In Dear Reader, Cathy Rentzenbrink takes us through her life in books, discussing the stories that got her through school, college and university, the tragic loss of her brother and post-university directionlessness, working in bookshops, for a literacy programme and as a writer, and family life. Along the way, she recommends her favourite books on a number of themes.
Of course, as a prolific reader myself (though on nowhere near the same level as Rentzenbrink), I was always going to enjoy this book. It was a massive thrill to read so many things that made me think ‘yes!’. To name just three such things: her reliance on books to provide an escape in hard times; her suggestion that enjoying the Famous Five is an indication you’re going to love crime fiction later on; and her conviction that the best memoirs don’t just recount a life, but consider the nature of memory, truth and narrative.
I also agreed wholeheartedly that the sole purpose of adult literacy shouldn’t be so you can fill in forms and get a job, but so you can derive enjoyment from reading books and maybe even write your own story.
At the same time, Dear Reader reminded me that no two bookworms have read all the same books, or experienced the books they have in common in the same way. So while I was excited to share Rentzenbrink’s opinions on the wonderful What Was Lost by Catherine O’Flynn, as well as Elizabeth Jane Howard’s Cazalet Chronicles and Sue Townsend’s Adrian Mole diaries, I hadn’t read a large chunk of the books she discussed or recommended (but will definitely be adding quite a few of them to my TBR!). By the same token, while she loved A. S. Byatt’s Possession and Hanya Yanagihara’s A Little Life, I couldn’t get into the former and found the latter relentlessly depressing - the poor main character suffered one cruel misfortune after another.
I also enjoyed reading the author’s recollections of working in bookshops. As with Shaun Bythell’s Diary of a Bookseller and Confessions of a Bookseller, I found her experiences really interesting and funny/bemusing - but, having done my time in retail, I would never want that job myself! Rentzenbrink was suited to this work by her talkative nature - by contrast, I’m very socially awkward and find it much easier to express what I want to say about books online.
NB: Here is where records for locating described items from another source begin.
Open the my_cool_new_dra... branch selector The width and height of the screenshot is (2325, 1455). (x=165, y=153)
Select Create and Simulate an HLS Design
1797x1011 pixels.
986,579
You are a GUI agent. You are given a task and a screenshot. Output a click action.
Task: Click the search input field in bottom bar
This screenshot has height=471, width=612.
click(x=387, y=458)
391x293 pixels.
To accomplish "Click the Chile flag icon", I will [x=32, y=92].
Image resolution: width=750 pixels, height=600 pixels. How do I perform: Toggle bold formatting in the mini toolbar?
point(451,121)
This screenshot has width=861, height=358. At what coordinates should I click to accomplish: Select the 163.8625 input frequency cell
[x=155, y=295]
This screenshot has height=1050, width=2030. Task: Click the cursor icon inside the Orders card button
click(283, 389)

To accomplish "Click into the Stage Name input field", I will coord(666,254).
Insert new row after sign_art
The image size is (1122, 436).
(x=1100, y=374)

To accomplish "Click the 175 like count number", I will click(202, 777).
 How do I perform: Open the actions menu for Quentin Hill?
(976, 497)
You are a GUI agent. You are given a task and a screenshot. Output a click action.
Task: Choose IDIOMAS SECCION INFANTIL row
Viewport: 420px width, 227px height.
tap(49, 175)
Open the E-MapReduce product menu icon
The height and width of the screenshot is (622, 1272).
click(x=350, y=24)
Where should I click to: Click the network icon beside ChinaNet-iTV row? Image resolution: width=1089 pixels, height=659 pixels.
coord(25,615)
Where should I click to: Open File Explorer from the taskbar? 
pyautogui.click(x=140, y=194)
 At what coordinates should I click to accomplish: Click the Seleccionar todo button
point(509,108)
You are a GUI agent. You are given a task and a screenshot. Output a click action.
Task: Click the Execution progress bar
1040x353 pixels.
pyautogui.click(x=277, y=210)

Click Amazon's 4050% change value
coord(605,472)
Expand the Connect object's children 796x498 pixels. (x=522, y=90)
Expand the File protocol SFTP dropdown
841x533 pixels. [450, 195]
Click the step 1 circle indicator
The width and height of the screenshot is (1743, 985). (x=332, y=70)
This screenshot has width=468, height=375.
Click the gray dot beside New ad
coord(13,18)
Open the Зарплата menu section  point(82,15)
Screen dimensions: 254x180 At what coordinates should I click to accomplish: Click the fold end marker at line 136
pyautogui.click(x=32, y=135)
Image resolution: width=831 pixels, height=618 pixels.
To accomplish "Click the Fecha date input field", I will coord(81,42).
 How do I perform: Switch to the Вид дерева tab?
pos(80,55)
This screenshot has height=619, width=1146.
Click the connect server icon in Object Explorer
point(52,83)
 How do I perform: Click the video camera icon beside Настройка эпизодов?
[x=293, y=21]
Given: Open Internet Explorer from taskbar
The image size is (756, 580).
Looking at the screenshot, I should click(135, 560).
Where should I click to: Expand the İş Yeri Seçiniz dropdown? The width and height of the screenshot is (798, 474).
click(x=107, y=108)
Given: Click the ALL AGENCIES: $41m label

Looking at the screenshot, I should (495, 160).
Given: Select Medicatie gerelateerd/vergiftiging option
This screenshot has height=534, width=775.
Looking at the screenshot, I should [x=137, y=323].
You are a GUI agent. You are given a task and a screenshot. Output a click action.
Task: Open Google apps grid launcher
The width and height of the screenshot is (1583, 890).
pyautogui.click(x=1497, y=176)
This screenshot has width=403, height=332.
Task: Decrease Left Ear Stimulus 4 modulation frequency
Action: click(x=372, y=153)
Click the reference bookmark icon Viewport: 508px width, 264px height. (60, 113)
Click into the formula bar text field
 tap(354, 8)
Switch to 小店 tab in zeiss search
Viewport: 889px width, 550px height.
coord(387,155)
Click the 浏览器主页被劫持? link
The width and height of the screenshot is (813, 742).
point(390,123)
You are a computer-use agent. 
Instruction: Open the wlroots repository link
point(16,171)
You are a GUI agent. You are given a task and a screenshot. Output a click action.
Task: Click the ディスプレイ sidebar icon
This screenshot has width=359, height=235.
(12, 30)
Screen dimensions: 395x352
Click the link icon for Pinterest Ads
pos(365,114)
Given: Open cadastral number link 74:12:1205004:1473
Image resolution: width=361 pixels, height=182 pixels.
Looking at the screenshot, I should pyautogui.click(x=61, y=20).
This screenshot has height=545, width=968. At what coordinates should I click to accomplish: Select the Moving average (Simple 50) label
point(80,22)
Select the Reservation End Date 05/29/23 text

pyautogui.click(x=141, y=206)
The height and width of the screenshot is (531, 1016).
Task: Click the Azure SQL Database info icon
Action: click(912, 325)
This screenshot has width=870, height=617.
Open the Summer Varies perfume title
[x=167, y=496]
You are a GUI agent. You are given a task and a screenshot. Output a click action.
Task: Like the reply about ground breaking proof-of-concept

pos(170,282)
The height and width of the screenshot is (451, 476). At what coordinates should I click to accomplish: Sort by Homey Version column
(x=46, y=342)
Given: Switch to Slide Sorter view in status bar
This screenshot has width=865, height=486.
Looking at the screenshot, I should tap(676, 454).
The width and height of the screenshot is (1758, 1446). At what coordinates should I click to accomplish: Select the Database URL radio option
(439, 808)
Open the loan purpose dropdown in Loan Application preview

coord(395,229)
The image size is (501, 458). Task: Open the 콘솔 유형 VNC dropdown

I loved watching Rentzenbrink progress from bookseller to manager to Quick Reads showrunner to writer, a journey she didn’t start until she was 27. It’s so nice to see someone become who they were always meant to be, and - proving everything she says about books bringing comfort and validation - it was life-affirming to read about someone else who didn’t find their niche until their late 20s!
Dear Reader made my heart sing with recognition and inspiration. It got me thinking about what titles I’d mention if I wrote a book in the same vein. I imagine I’d talk about constantly rereading Louise Rennison’s Georgia Nicolson series as a teenager (another influence on your reading experiences is your age - this set of books is very special to many of us who were teens in the early 2000s!). I’d discuss how I discovered post-colonial literature (such as Andrea Levy’s Small Island and Zadie Smith’s White Teeth) thanks to an A Level module, and only really reading fiction during the holidays as an undergraduate (notably Vikram Seth’s A Suitable Boy trilogy during my breaks at Sainsbury’s).
I’d go on to discuss getting back into reading during my post-university existential crisis, the many authors I discovered working in a charity shop and for a library service (too many to mention here, but this includes a lot of the crime authors whose books I pre-order as soon as they become available). I could mention the history books (Leonore Davidoff’s Thicker Than Water, Simon Szreter & Kate Fisher’s Sex Before the Sexual Revolution) and autobiographies (Antonia White, Elizabeth Goudge) I read for my PhD that left a lasting impression.
Unlike Rentzenbrink, I’m not much of a re-reader these days - not because I don’t want to, but because I’m too susceptible to the lure of exciting-looking books I haven’t read yet - but I would write about 2017, when I stuck to a New Year’s resolution to reread one book for every two new ones. I’d then bring things bang up to date with the five-star books I might not have read had I not decided to ease my lockdown boredom by taking part in more blog tours (Simon Edge’s Anyone for Edmund? and Celia Rees’ Miss Graham’s Cold War Cookbook to name just a couple!).
Dear Reader is published by Pan Macmillan on 17 September 2020.